“Voting for Trump is like eating a Tide pod,” John Oliver told a packed house at the Hulu Theater at Madison Square Garden on Monday night. “Once, I fundamentally understand. You didn’t know how bad it was going to be and maybe you were excited to learn. You do it a second time, you’re a danger to yourself and everyone around you.”
Oliver was the headlining comedian of Stand Up for Heroes, which launched the New York Comedy Festival while raising $5.7 million for the Bob Woodruff Foundation — to be distributed to organizations committed to helping veterans.
Each year features comic superstars Oliver and Jon Stewart, plus a show-closing performance from Bruce Springsteen. Woodruff also always reads the names of the wounded warriors in attendance and a veteran addresses the audience. But maybe what’s most astonishing is how the event still surprises every year — be it a special appearance by former President Bill Clinton, Springsteen riding a motorcycle onstage or Pink Floyd’s Roger Waters singing with wounded warriors.

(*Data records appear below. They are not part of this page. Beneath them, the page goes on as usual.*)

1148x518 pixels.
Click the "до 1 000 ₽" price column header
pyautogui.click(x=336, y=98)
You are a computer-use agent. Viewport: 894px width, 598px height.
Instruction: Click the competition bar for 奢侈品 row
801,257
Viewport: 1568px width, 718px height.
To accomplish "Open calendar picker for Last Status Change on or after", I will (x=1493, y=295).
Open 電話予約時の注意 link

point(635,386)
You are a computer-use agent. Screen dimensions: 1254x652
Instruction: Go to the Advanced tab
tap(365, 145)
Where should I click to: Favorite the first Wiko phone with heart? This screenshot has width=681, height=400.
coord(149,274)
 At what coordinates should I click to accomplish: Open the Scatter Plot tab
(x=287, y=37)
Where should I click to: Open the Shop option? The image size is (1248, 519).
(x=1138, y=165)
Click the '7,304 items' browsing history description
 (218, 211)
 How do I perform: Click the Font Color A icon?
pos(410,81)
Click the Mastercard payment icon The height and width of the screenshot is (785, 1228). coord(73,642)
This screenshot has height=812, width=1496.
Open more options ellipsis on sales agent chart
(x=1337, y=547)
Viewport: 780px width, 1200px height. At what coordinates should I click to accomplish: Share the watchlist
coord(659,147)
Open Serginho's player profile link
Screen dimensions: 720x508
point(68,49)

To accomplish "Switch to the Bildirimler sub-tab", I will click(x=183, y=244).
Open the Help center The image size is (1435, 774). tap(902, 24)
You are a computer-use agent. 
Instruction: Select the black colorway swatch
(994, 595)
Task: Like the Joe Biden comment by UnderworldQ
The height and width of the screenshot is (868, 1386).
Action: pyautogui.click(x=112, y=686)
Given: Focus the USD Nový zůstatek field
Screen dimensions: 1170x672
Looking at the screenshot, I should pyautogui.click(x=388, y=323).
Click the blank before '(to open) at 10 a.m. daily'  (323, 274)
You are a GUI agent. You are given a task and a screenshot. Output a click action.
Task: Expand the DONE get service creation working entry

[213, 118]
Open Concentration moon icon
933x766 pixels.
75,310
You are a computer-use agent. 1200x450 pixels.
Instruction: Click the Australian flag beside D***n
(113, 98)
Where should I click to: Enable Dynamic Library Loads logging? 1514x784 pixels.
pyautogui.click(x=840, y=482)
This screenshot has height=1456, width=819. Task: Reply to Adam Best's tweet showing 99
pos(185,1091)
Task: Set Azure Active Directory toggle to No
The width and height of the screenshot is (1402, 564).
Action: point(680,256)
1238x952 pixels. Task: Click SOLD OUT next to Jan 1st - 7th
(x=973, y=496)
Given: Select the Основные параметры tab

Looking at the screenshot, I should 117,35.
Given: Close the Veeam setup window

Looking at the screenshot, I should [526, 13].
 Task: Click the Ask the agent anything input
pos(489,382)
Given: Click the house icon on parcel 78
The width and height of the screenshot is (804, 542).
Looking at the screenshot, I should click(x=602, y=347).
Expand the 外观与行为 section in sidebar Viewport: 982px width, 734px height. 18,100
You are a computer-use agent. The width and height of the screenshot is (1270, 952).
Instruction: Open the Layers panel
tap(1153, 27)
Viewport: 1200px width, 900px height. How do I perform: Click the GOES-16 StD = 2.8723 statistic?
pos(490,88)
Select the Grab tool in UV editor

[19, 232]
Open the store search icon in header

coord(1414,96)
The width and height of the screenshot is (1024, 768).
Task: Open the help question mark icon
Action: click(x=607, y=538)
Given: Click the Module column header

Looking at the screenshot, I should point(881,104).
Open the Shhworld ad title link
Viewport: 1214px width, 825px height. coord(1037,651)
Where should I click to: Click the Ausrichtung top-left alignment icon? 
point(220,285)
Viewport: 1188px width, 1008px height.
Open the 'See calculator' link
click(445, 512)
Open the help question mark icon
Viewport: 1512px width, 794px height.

Ultimately, it’s the combination of predictability and suspense that make “Stand Up” so successful and this year’s event had all those elements in abundance. One video, about the resilience of Army Major Peter Way and Marine Corps Sergeant Kirstie Ennis, and the help the foundation provided them, was followed by a speech from Major Way. Way, who was injured in Afghanistan and given a 10% chance of survival when his leg was amputated, came on stage and spoke movingly about what the foundation means “to me and my fellow warriors.”
While Stewart and Oliver were the big comedic headliners, the night also featured two younger talents. In his Stand Up for Heroes debut, Ronny Chieng (like Hasan Minhaj two years earlier) proved that the least known star could earn the biggest laughs. Chieng mocked American culture from a variety of angles. He joked, bemoaning the return of measles, “Every year America becomes more and more hipster, deciding to bring back organic, small-batch diseases,” before blaming the internet for the rise of disinformation about vaccinations. “Fifty years from now, we’ll look at the internet the way we look at smoking now. ‘Man, I can’t believe we just let pregnant people use the internet.’”
On the red carpet before the show, Chieng spoke about contributing to the cause, while recognizing the event’s “fun vibe” as he and Minhaj teased each other in back-to-back interviews. Minhaj predicted that, as a rookie, Chieng would be hazed by those who had performed there before and declared, “My one goal tonight is to do better than Ronny Chieng.” Chieng expressed faux dismay that Minhaj would make it personal then declared, “We’re all here tonight to help these people … and to defeat our comedy rivals.”
The night also featured a jazz-and-funk set by harmonica player Frederic Yonnet and his seven-piece band, and a special performance by Sheryl Crow, whose set resonated with the evening’s themes of resilience and helping others. She played “Everyday Is a Winding Road,” “Redemption Day” (done, to the crowd’s delight, as a duet with Springsteen) and “I Shall Believe.”
At the end of the night, the stage belonged to Springsteen, who gleefully told R-rated jokes and extended his closing set. While the Boss typically sings four acoustic songs, this year, after “Bobby Jean,” “I’ll Work for Your Love” and “I’m on Fire,” his “Dancing in the Dark” segued into “Land of Hope and Dreams.”